By Ed Runyan
Like teens surveyed by AT&T, many students at Lakeview High School said Thursday they realize texting while driving is dangerous, but they do it anyway.
The message they received by using a texting-and-driving simulator and hearing about Ohio’s new no-texting law is that doing it could have much more serious consequences than they realized.
AT&T brought a simulator to the school parking lot that allowed students to see what they are missing when they turn their eyes away from the road.
Shayla Williamson, a junior, said it may be that people her age are not as good at multitasking as everyone thinks.
“I think it helped to show how hard it is to focus and do more than one thing at a time,” she said.
Williamson agreed that it’s extremely hard to ignore the phone when it alerts her that someone is texting her.
To avoid the temptation, Williamson said it makes sense to put the phone on silent or turn it off while driving.
“We think we can do all of this, but we can’t. It’s dangerous,” junior Kennedy Sidley agreed after running a stop sign and crossing the center line while attempting to tap out a text message on the simulator.
Junior Laura Ogurchak admits she is not capable of texting while driving.
“I’m personally really bad at multitasking. I know I never could,” she said of texting while driving, adding, “My dad would kill me” if he thought she was doing it.
The simulator also reminded sophomore Chris Romano of times when he’s seen drivers wandering around the road because their eyes were focused on the phone.
“It bugs me because I know they’re not just endangering themselves but everyone around them,” he said.
The simulator showed students being unaware that other drivers were leaving their lane of travel and encroaching on the student’s driving space.
“If you’re paying attention and someone cuts you off, you have the reaction time to slam on your brakes, but if you’re texting you’re not going to be able to,” said Grant Lancucki, one of the employees running the simulator.
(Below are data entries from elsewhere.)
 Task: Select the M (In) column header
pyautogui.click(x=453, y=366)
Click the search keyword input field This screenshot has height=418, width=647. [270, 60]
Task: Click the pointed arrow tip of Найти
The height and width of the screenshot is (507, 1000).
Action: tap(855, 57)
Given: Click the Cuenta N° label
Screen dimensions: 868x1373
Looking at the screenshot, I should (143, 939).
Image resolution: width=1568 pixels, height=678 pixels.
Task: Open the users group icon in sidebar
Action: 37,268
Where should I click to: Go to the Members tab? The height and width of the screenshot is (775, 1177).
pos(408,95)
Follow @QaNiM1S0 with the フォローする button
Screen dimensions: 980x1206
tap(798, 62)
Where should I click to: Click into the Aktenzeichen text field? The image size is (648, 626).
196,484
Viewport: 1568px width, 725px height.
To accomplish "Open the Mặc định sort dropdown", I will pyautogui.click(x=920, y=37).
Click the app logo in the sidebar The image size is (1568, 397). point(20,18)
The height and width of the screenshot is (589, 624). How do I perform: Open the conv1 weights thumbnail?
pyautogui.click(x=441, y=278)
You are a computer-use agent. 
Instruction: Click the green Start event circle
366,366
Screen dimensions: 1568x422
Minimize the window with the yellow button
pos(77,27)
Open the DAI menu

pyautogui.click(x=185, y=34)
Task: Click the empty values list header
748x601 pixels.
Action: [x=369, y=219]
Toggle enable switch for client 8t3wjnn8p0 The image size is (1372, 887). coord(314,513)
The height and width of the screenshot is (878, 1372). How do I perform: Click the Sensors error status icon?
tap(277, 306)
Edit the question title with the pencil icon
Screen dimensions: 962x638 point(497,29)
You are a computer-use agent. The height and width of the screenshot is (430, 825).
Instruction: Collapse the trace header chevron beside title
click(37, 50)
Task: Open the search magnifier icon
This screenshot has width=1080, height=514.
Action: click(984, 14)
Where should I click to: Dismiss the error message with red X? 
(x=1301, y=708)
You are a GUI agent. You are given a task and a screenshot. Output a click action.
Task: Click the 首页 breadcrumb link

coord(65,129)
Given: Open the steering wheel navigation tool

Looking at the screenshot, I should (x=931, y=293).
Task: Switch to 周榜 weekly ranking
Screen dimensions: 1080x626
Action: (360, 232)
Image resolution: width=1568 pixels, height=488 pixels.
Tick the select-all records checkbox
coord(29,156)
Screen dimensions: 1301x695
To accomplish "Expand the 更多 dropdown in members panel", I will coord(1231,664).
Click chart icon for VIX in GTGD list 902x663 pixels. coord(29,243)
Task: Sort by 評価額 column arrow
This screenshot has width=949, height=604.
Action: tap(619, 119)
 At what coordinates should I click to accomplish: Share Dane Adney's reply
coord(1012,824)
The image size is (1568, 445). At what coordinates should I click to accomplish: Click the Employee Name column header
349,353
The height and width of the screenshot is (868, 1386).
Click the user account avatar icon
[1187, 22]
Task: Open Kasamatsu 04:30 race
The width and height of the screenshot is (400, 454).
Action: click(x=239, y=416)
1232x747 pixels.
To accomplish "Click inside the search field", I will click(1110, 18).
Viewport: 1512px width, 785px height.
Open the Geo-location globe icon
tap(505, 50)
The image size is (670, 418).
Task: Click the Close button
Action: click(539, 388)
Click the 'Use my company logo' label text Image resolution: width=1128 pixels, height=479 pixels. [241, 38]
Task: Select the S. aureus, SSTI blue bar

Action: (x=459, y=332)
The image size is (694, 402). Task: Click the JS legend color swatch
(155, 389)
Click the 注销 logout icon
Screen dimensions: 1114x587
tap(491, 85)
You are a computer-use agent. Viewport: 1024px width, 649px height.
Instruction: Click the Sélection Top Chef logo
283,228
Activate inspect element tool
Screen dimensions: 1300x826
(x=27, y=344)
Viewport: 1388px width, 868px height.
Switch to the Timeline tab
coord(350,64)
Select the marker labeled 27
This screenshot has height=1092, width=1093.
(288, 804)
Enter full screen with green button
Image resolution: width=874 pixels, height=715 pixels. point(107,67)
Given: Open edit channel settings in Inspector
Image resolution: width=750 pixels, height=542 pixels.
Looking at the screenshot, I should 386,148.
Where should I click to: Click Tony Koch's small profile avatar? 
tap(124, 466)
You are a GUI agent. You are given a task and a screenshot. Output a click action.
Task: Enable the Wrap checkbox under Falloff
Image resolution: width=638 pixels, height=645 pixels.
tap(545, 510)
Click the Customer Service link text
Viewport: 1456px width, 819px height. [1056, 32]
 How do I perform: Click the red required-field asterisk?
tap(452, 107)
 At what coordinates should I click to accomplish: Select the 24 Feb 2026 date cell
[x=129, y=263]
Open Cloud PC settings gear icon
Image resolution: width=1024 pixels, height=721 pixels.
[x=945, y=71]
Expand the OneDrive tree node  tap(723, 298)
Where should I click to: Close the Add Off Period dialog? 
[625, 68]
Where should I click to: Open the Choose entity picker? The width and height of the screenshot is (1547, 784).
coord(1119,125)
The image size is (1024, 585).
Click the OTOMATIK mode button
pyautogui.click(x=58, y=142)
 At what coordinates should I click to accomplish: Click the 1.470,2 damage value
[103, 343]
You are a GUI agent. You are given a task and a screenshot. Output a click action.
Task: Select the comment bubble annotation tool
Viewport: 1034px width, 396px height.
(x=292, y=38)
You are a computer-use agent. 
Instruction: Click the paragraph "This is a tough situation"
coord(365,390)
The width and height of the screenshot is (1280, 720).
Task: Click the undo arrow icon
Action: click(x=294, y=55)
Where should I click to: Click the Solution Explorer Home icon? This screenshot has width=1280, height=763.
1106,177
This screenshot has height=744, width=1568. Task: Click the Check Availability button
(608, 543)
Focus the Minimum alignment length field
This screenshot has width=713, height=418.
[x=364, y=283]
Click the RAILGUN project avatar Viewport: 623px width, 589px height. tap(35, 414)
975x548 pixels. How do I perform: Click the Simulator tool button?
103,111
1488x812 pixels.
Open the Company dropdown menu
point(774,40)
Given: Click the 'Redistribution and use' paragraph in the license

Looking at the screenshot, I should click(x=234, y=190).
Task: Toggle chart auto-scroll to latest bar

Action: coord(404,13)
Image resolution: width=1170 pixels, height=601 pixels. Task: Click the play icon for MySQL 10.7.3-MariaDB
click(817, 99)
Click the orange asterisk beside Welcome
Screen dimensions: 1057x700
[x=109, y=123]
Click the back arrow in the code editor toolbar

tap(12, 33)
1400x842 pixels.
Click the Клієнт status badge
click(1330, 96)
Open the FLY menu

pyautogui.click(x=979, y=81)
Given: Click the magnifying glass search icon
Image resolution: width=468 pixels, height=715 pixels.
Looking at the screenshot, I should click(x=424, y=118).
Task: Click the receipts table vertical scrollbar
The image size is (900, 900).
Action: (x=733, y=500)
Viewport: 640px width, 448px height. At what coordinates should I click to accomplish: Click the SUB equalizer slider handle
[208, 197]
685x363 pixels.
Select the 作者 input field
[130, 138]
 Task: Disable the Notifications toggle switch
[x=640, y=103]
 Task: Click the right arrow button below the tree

“When they hit the jaywalker, I hear them say, ‘I had the green light,’ but when you’re not texting, there’s time to see what other people are doing wrong.”
AT&T says 97 percent of teens in a survey indicated they think texting while driving is dangerous, but 43 percent admit they do it.
Seventy-five percent say the practice is common among their friends.
Lt. Brian Holt, commander of the Southington Post of the Ohio State Highway Patrol, reminded students at an assembly that Ohio law now makes texting or handling any type of electronic device while driving an offense for drivers 17 and under. A first offense costs $150.
For adults, the ban stops at texting and likewise takes effect in six months. Making and receiving phone calls is still legal for adults.
The texting ban took effect Aug. 31, but tickets won’t be written until March, after a six-month grace period.
But something to consider is that if a teen violates some other law because of texting — such as crossing the center line — he or she can be cited for the other offense, Trooper Lauren Merz said.
State Rep. Sean O’Brien of Brookfield, D-65th, told the students he was a co-sponsor of the new law because he saw too many situations while working as a juvenile prosecutor in which a teen caused a crash that shattered the lives of the offender, a friend or family members.
“The hardest ones were when a driver killed someone. It was very hard to be the parent. Kids cry if they kill their best friend,” he said.
Lakeview is only the third school district in the state to get a visit from the AT&T simulator, said Holly Hollingsworth, AT&T spokeswoman.
AT&T is urging all drivers to go to www.itcanwait.com Wednesday, make a no-texting pledge and make a lifelong commitment to refrain from texting and driving.